Posted at 3:01 PM, Jul 18, 2015
and last updated 2015-07-18 17:02:32-04

By Alyssa Jackson

Special to CNN

(CNN) — “Hey, hey homie. You don’t hit a woman!”

Brad Arnold, lead singer for the band 3 Doors Down, is heard saying on video to a concertgoer during a live performance on Tuesday. (See the video below for the exchange. Arnold interrupts the show right around the 45-second mark.)

Arnold stopped in the middle of a song after seeing a man push a woman out of his way near the stage at the concert in Broomfield, Colorado. Witnessing the whole incident, Arnold decided to stop the concert and call the man out.

“Hang on, hang on, hang on. Hey, hey homie. You don’t hit a woman,” Arnold is heard saying on video, which was captured by a fan. “You just pushed a woman out of the way to get in a fight, you d***! Get him the hell out of here. You don’t hit a woman, dude.”

Chris Henderson, lead guitarist for the band, said concert audiences are known to get rowdy, but called it “insulting when people go to a show” to fight, and that this situation was particularly jarring. In an interview with CNN, he said that a man in the crowd was attempting to scrap with another individual, and a woman was in the middle of them.

Security removed the man instantly.

“The fact that she was there wasn’t going to stop him from killing everything in his way,” he said.

Arnold’s knee-jerk reaction was to immediately stop the show to ensure that no one got hurt, Henderson explained.

Fans cheered Arnold after he asked that the man in the crowd be removed from pushing another concertgoer. Later, his bandmates took to social media to show support for the lead singer as well. Henderson tweeted the YouTube video that captured the whole incident to his followers.

“I’m really happy he did that because no one got hurt, thank God, and we have seen that,” Henderson. “That’s why I posted it, I thought it was chivalry at its best.”

Arnold apologized to the crowd for the language that he used, according to Henderson.

“That’s the kind of guy he is,” Henderson said. “He’s got the biggest heart you could imagine. He apologized, not for what he did, but how he said it.”

One of the members of the band’s management team, JP Durant, agreed. “It was a shock because Brad cussing from stage, he doesn’t do that,” Durant said. “He’s got the best heart out there and he knows there’s family in the crowd,” he said.

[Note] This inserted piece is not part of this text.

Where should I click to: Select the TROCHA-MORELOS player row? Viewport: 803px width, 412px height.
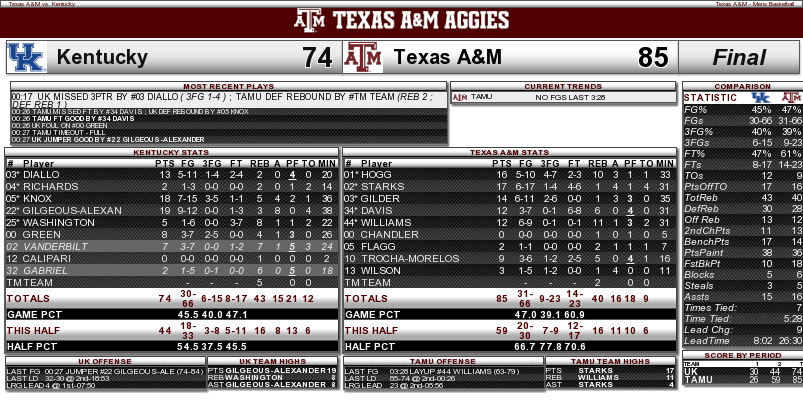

Fans, however, did not seem upset about Arnold’s language and instead overwhelmingly supported the lead singer’s actions.

Even those who might not be fans of the band were moved by Arnold’s actions.

“After the show he was like, ‘Man do you guys think I did the right thing?’ and we were like ‘Yeah!'” Henderson said, explaining that the band didn’t feel the cursing was inappropriate for the situation. “You can’t be afraid to stand up for what you believe.”